Work required -> Repeat the data in full. No line may differ from the original.

(Material shown Opens)

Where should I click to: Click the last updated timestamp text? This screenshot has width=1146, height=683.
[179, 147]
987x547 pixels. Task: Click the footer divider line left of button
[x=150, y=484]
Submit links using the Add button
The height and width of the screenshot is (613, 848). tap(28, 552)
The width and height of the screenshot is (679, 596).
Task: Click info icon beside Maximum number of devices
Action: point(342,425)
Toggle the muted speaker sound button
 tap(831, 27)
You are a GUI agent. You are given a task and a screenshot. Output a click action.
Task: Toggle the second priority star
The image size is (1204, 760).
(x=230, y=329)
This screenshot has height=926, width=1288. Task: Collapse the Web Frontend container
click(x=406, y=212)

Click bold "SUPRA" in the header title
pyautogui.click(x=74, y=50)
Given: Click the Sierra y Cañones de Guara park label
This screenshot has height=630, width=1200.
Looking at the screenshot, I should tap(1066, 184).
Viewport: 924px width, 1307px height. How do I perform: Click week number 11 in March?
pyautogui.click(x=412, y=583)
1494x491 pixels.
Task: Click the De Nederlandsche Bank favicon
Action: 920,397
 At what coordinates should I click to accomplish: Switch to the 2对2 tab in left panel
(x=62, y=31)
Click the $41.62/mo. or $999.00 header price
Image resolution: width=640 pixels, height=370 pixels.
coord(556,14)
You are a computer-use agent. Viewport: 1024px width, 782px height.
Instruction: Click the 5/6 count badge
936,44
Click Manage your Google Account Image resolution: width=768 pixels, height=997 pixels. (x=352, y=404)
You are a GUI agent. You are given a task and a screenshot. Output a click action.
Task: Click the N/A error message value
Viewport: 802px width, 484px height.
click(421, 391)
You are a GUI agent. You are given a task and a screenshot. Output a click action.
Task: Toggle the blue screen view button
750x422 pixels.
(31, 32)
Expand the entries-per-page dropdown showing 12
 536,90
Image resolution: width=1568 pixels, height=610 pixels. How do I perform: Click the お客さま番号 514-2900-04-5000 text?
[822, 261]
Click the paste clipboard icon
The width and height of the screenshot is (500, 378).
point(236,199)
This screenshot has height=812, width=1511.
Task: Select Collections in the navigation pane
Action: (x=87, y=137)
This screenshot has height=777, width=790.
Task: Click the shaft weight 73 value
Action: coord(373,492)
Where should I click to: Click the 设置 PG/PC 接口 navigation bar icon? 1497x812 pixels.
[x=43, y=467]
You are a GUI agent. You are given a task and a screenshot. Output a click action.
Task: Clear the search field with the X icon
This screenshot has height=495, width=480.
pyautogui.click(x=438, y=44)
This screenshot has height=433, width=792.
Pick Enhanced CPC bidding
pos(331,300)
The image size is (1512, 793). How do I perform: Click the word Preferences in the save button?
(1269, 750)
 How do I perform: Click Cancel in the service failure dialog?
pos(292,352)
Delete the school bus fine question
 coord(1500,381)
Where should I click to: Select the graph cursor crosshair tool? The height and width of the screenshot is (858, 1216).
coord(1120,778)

(Material shown Closes)

Result for this task ->
Where should I click to: Click the last updated timestamp text? This screenshot has width=1146, height=683.
[179, 147]
987x547 pixels. Task: Click the footer divider line left of button
[x=150, y=484]
Submit links using the Add button
The height and width of the screenshot is (613, 848). tap(28, 552)
The width and height of the screenshot is (679, 596).
Task: Click info icon beside Maximum number of devices
Action: point(342,425)
Toggle the muted speaker sound button
 tap(831, 27)
You are a GUI agent. You are given a task and a screenshot. Output a click action.
Task: Toggle the second priority star
The image size is (1204, 760).
(x=230, y=329)
This screenshot has height=926, width=1288. Task: Collapse the Web Frontend container
click(x=406, y=212)

Click bold "SUPRA" in the header title
pyautogui.click(x=74, y=50)
Given: Click the Sierra y Cañones de Guara park label
This screenshot has height=630, width=1200.
Looking at the screenshot, I should tap(1066, 184).
Viewport: 924px width, 1307px height. How do I perform: Click week number 11 in March?
pyautogui.click(x=412, y=583)
1494x491 pixels.
Task: Click the De Nederlandsche Bank favicon
Action: 920,397
 At what coordinates should I click to accomplish: Switch to the 2对2 tab in left panel
(x=62, y=31)
Click the $41.62/mo. or $999.00 header price
Image resolution: width=640 pixels, height=370 pixels.
coord(556,14)
You are a computer-use agent. Viewport: 1024px width, 782px height.
Instruction: Click the 5/6 count badge
936,44
Click Manage your Google Account Image resolution: width=768 pixels, height=997 pixels. (x=352, y=404)
You are a GUI agent. You are given a task and a screenshot. Output a click action.
Task: Click the N/A error message value
Viewport: 802px width, 484px height.
click(421, 391)
You are a GUI agent. You are given a task and a screenshot. Output a click action.
Task: Toggle the blue screen view button
750x422 pixels.
(31, 32)
Expand the entries-per-page dropdown showing 12
 536,90
Image resolution: width=1568 pixels, height=610 pixels. How do I perform: Click the お客さま番号 514-2900-04-5000 text?
[822, 261]
Click the paste clipboard icon
The width and height of the screenshot is (500, 378).
point(236,199)
This screenshot has height=812, width=1511.
Task: Select Collections in the navigation pane
Action: (x=87, y=137)
This screenshot has height=777, width=790.
Task: Click the shaft weight 73 value
Action: coord(373,492)
Where should I click to: Click the 设置 PG/PC 接口 navigation bar icon? 1497x812 pixels.
[x=43, y=467]
You are a GUI agent. You are given a task and a screenshot. Output a click action.
Task: Clear the search field with the X icon
This screenshot has height=495, width=480.
pyautogui.click(x=438, y=44)
This screenshot has height=433, width=792.
Pick Enhanced CPC bidding
pos(331,300)
The image size is (1512, 793). How do I perform: Click the word Preferences in the save button?
(1269, 750)
 How do I perform: Click Cancel in the service failure dialog?
pos(292,352)
Delete the school bus fine question
 coord(1500,381)
Where should I click to: Select the graph cursor crosshair tool? The height and width of the screenshot is (858, 1216).
coord(1120,778)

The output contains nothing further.